- Stated problem
Reproduce the following data word for word, every line included.

****

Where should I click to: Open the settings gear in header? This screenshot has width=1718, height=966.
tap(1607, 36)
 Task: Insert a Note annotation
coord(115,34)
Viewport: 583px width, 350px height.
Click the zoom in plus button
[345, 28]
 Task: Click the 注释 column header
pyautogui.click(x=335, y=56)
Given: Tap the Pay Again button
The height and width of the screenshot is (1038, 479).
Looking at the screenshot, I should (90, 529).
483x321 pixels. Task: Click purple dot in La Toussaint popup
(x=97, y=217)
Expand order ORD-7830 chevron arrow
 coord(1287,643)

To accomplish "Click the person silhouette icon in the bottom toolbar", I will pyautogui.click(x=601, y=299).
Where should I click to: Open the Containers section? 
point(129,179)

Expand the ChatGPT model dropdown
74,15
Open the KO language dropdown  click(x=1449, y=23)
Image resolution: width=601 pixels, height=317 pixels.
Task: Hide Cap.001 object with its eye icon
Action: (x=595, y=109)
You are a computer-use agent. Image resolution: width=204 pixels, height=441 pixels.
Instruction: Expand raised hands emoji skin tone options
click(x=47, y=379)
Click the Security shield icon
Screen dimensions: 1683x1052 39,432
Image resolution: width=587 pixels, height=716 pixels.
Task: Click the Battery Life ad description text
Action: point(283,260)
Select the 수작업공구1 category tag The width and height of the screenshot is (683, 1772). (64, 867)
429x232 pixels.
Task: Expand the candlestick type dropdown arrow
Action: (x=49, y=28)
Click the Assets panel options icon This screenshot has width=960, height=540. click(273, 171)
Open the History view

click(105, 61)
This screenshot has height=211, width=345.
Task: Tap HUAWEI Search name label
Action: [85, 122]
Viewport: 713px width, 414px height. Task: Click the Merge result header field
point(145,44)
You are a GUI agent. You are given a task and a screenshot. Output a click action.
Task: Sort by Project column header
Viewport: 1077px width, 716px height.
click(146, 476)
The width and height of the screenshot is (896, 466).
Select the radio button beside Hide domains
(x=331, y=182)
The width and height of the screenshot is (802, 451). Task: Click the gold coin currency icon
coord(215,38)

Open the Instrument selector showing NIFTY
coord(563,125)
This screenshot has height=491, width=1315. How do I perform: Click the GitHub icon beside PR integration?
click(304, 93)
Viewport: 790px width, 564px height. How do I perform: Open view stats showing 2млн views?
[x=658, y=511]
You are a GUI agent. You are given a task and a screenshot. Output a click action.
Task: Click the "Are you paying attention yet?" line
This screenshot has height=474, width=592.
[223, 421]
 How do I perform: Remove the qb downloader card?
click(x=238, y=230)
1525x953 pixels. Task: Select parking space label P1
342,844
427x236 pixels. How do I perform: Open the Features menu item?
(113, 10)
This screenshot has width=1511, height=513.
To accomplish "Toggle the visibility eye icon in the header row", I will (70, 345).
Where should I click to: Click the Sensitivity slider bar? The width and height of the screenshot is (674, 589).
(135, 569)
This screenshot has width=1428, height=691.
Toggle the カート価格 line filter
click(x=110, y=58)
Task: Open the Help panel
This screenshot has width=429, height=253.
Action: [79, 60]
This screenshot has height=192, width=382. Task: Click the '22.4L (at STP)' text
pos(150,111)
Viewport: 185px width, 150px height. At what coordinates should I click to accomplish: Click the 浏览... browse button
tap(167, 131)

****

- Final result
Where should I click to: Open the settings gear in header? This screenshot has width=1718, height=966.
tap(1607, 36)
 Task: Insert a Note annotation
coord(115,34)
Viewport: 583px width, 350px height.
Click the zoom in plus button
[345, 28]
 Task: Click the 注释 column header
pyautogui.click(x=335, y=56)
Given: Tap the Pay Again button
The height and width of the screenshot is (1038, 479).
Looking at the screenshot, I should (90, 529).
483x321 pixels. Task: Click purple dot in La Toussaint popup
(x=97, y=217)
Expand order ORD-7830 chevron arrow
 coord(1287,643)

To accomplish "Click the person silhouette icon in the bottom toolbar", I will pyautogui.click(x=601, y=299).
Where should I click to: Open the Containers section? 
point(129,179)

Expand the ChatGPT model dropdown
74,15
Open the KO language dropdown  click(x=1449, y=23)
Image resolution: width=601 pixels, height=317 pixels.
Task: Hide Cap.001 object with its eye icon
Action: (x=595, y=109)
You are a computer-use agent. Image resolution: width=204 pixels, height=441 pixels.
Instruction: Expand raised hands emoji skin tone options
click(x=47, y=379)
Click the Security shield icon
Screen dimensions: 1683x1052 39,432
Image resolution: width=587 pixels, height=716 pixels.
Task: Click the Battery Life ad description text
Action: point(283,260)
Select the 수작업공구1 category tag The width and height of the screenshot is (683, 1772). (64, 867)
429x232 pixels.
Task: Expand the candlestick type dropdown arrow
Action: (x=49, y=28)
Click the Assets panel options icon This screenshot has width=960, height=540. click(273, 171)
Open the History view

click(105, 61)
This screenshot has height=211, width=345.
Task: Tap HUAWEI Search name label
Action: [85, 122]
Viewport: 713px width, 414px height. Task: Click the Merge result header field
point(145,44)
You are a GUI agent. You are given a task and a screenshot. Output a click action.
Task: Sort by Project column header
Viewport: 1077px width, 716px height.
click(146, 476)
The width and height of the screenshot is (896, 466).
Select the radio button beside Hide domains
(x=331, y=182)
The width and height of the screenshot is (802, 451). Task: Click the gold coin currency icon
coord(215,38)

Open the Instrument selector showing NIFTY
coord(563,125)
This screenshot has height=491, width=1315. How do I perform: Click the GitHub icon beside PR integration?
click(304, 93)
Viewport: 790px width, 564px height. How do I perform: Open view stats showing 2млн views?
[x=658, y=511]
You are a GUI agent. You are given a task and a screenshot. Output a click action.
Task: Click the "Are you paying attention yet?" line
This screenshot has height=474, width=592.
[223, 421]
 How do I perform: Remove the qb downloader card?
click(x=238, y=230)
1525x953 pixels. Task: Select parking space label P1
342,844
427x236 pixels. How do I perform: Open the Features menu item?
(113, 10)
This screenshot has width=1511, height=513.
To accomplish "Toggle the visibility eye icon in the header row", I will (70, 345).
Where should I click to: Click the Sensitivity slider bar? The width and height of the screenshot is (674, 589).
(135, 569)
This screenshot has width=1428, height=691.
Toggle the カート価格 line filter
click(x=110, y=58)
Task: Open the Help panel
This screenshot has width=429, height=253.
Action: [79, 60]
This screenshot has height=192, width=382. Task: Click the '22.4L (at STP)' text
pos(150,111)
Viewport: 185px width, 150px height. At what coordinates should I click to accomplish: Click the 浏览... browse button
tap(167, 131)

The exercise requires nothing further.